Chicago Tribune - Septamber 17, 2014, by John Byrne - Chicago will join New York and Los Angeles in a corporate-funded push to try to get more legal immigrants to become U.S. citizens.

The Cities for Citizenship initiative is getting a $1.1 million contribution from Citigroup to help pay for the three cities to expand their naturalization programs. The effort also calls for additional counseling, legal assistance and financial help for immigrants in the urban centers.

The program will be coordinated by two nonprofits — The Center for Popular Democracy and the National Partnership for New Americans — with the aim of encouraging cities across the country to invest in their citizenship drives, according to a news release from Mayor Rahm Emanuel's office and the other participants.

The mayors said naturalization would provide the new citizens with access to better jobs, academic scholarships and other benefits, while providing economic boosts to the cities in which they live, according to the release.

For Emanuel, it's the latest pro-immigrant move during his first term, after his early political career was marked by positions that drew the ire of immigrants' rights groups.
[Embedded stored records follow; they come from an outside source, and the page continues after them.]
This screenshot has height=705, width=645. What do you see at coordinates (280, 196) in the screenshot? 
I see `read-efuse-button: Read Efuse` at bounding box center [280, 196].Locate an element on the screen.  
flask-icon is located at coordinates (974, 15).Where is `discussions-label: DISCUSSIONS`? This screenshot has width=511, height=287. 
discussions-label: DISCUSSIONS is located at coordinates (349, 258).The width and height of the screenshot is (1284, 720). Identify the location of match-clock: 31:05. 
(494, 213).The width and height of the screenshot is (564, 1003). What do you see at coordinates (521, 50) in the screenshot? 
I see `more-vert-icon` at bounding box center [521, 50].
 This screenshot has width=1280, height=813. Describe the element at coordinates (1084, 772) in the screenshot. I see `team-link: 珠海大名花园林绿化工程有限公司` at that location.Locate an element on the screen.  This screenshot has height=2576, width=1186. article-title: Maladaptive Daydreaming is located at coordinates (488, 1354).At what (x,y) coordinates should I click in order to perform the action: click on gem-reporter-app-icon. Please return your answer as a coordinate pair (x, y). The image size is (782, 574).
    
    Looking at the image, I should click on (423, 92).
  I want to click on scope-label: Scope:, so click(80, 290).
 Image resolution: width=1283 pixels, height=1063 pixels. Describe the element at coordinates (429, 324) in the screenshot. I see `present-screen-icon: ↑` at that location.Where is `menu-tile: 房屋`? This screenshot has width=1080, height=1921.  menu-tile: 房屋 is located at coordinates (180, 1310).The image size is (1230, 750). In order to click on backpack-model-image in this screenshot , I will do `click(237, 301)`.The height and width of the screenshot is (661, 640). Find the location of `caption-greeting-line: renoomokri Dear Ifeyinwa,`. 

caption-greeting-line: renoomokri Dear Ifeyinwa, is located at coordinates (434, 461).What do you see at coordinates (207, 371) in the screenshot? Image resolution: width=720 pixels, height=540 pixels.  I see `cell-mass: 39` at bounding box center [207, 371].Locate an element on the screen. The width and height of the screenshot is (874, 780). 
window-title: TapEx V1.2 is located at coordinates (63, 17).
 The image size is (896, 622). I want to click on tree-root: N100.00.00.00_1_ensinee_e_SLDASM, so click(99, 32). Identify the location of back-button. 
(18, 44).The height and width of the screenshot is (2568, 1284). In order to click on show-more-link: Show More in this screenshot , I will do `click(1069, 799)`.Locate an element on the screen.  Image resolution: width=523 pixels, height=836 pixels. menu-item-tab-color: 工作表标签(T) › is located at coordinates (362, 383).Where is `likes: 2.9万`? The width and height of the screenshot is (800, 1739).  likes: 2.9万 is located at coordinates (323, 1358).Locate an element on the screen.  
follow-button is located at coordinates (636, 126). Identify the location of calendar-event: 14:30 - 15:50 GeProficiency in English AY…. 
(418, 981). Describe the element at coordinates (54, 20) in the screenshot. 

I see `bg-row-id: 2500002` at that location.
And it's a chance to grow the Democratic Party voter base, since naturalized urban residents tend to vote Democratic.

Emanuel announced this summer that he would seek to expand the amount of shelter space available in Chicago for unauthorized immigrant children apprehended at the southern U.S. border. And he appeared with U.S. Rep. Luis Gutierrez in Washington DC in May to talk about the need for immigration reform.

The Cities for Citizenship program is another chance for Emanuel to try to shore up his progressive credentials and improve his standing among Chicago's sizable bloc of Hispanic voters ahead of the February 2015 municipal election. A Tribune poll in August found just 40 percent of Hispanic respondents had a favorable opinion of the mayor, down from 52 percent in 2013. And Ald. Bob Fioretti launched his mayoral bid last weekend by blasting Emanuel for policies Fioretti said favored wealthy people over Chicago's working class.

The citizenship push is also an opportunity for Emanuel to share the spotlight with New York Mayor Bill de Blasio, an important figure in the re-emerging progressive wing of the Democratic Party.

Earlier this summer, Emanuel traveled to New York for a U.S. Conference of Mayors meeting, where he talked about early childhood education and the need to raise the minimum wage alongside de Blasio. Emanuel's office invited Chicago reporters along for the event.